Removing Tags with the XML Editor

Once everything is in pixels, the heart of cleaning your SVG is removing a bunch of unwanted Inkscape defaults. Under Edit > XML Editor you’ll open an XML Editor interface for directly modifying the text output for the SVG. Give this screen space, you’ll want it.

Fixing Size In The <svg:svg> Base Element

Get the lowest level of your SVG you get by clicking svg:svg in the XML Editor. Immediately delete the inline width and height attributes. Inkscape will replace them with a default 100% value, which means your SVG will fill a container div element.

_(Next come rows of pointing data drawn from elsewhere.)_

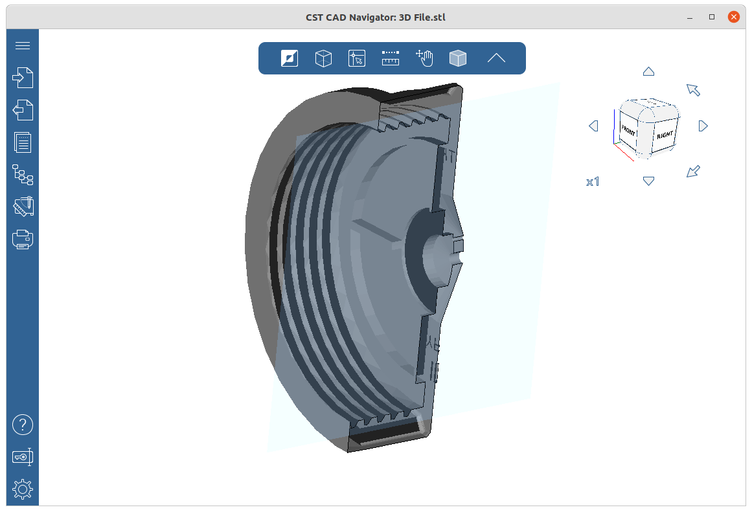Click the print icon in sidebar
The width and height of the screenshot is (752, 512).
(x=23, y=239)
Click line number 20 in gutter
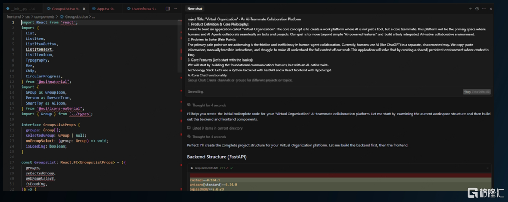 [x=12, y=125]
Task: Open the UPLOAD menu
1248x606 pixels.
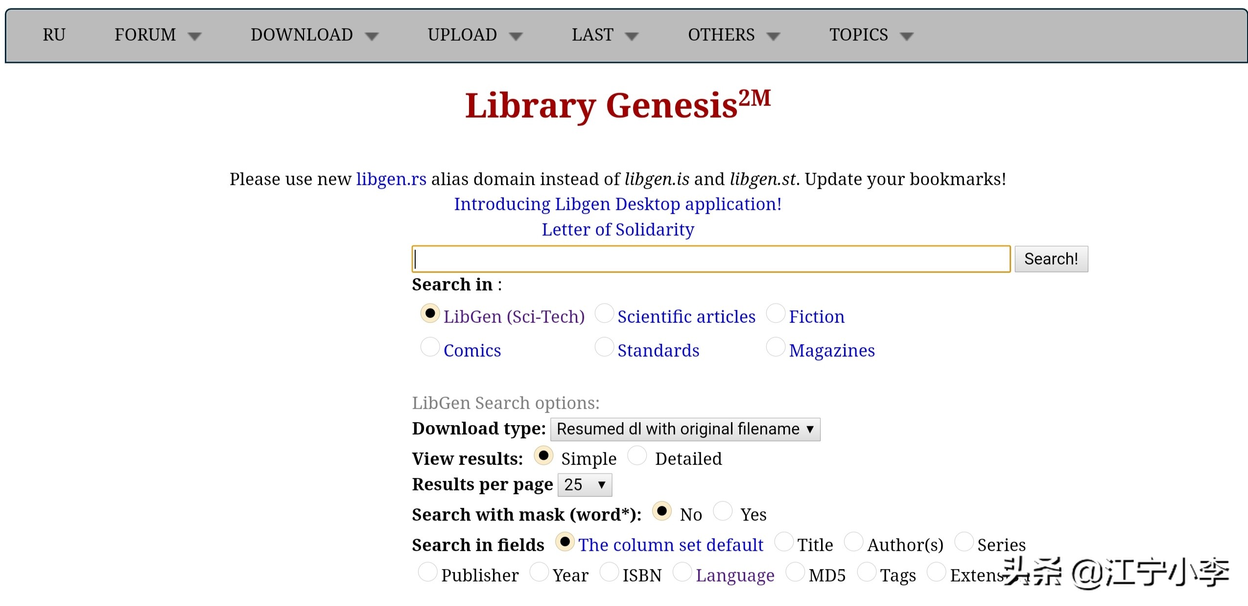Action: (x=474, y=35)
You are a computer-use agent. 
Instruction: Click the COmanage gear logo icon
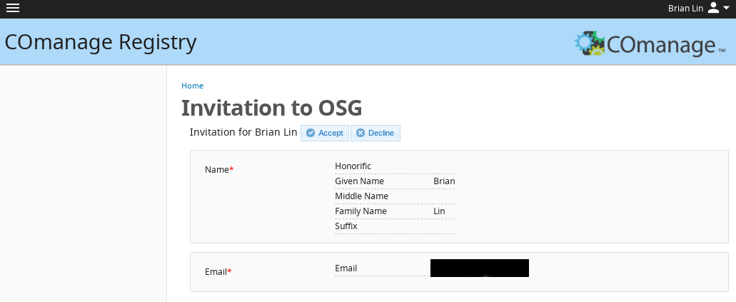(590, 44)
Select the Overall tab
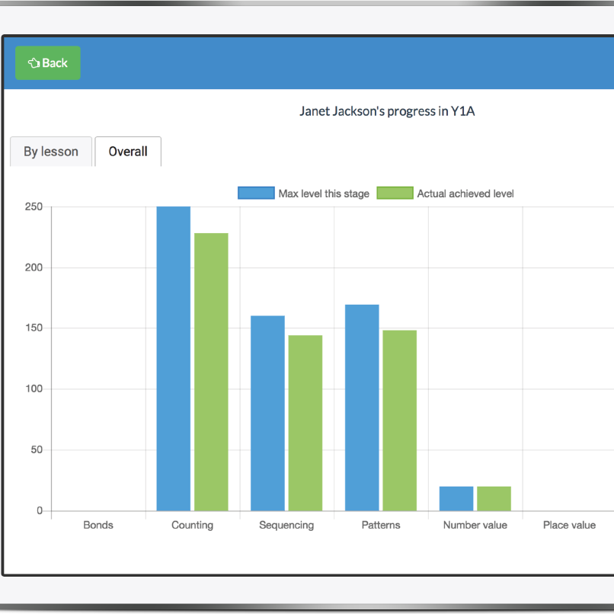 pyautogui.click(x=128, y=152)
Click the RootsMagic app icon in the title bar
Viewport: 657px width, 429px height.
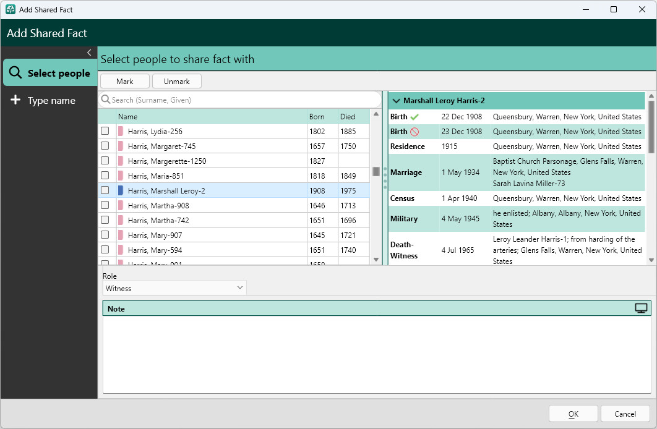point(11,9)
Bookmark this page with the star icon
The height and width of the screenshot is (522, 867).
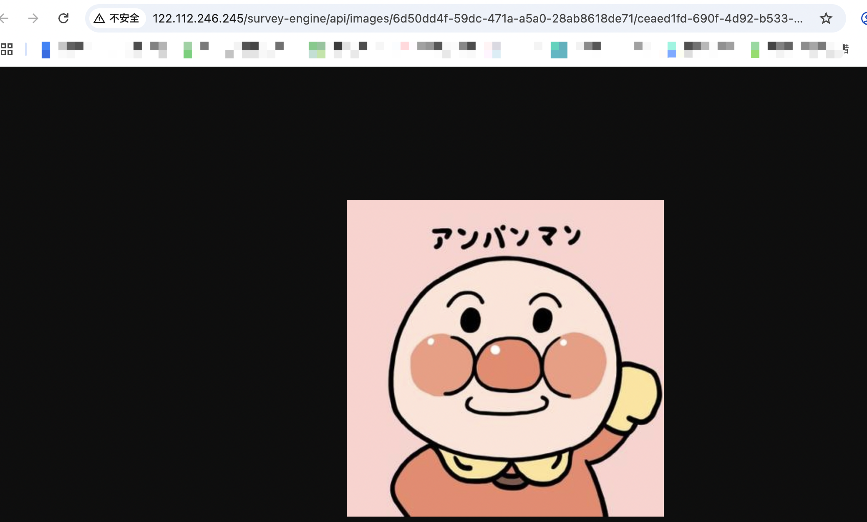click(826, 18)
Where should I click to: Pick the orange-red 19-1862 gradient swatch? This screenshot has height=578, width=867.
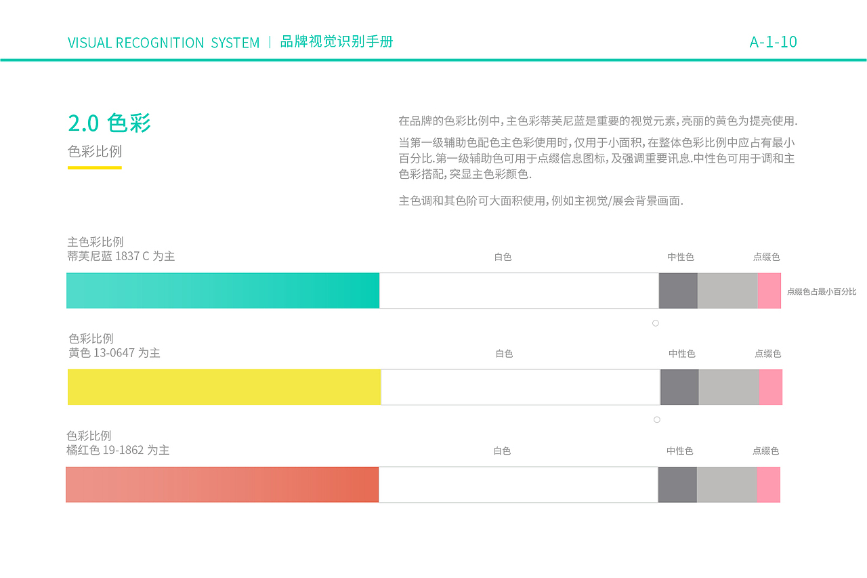(222, 484)
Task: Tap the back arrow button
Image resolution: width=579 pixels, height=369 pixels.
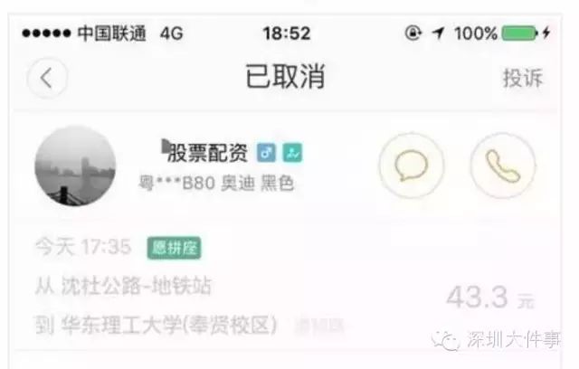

Clean up your code by editing the `id` element while you’re here. It’s very powerful to apply JavaScript to SVGs, start by giving things descriptive element names.

Keeping Your CSS Style By Editing <svg:path>

Inkscape puts SVG styles inline on path elements. Click on each path, select the style element, and click Delete Attribute. This is also a good time to put descriptive id fields on any paths you want to modify with CSS animations or JavaScript.

Where To Put Style?

Now that the style has been removed from the path element, you can keep it inline as CSS on the SVG, or move the style out to your website’s CSS. Whatever you think is easier.

The <svg:metadata> Element

Can be safely removed.

Fixing Inkscape SVGs For The Web

We covered setting up default unit and canvas size in Inkscape, creating a default template, and using an XML editor to clean up inline styles from Inkscape SVGs.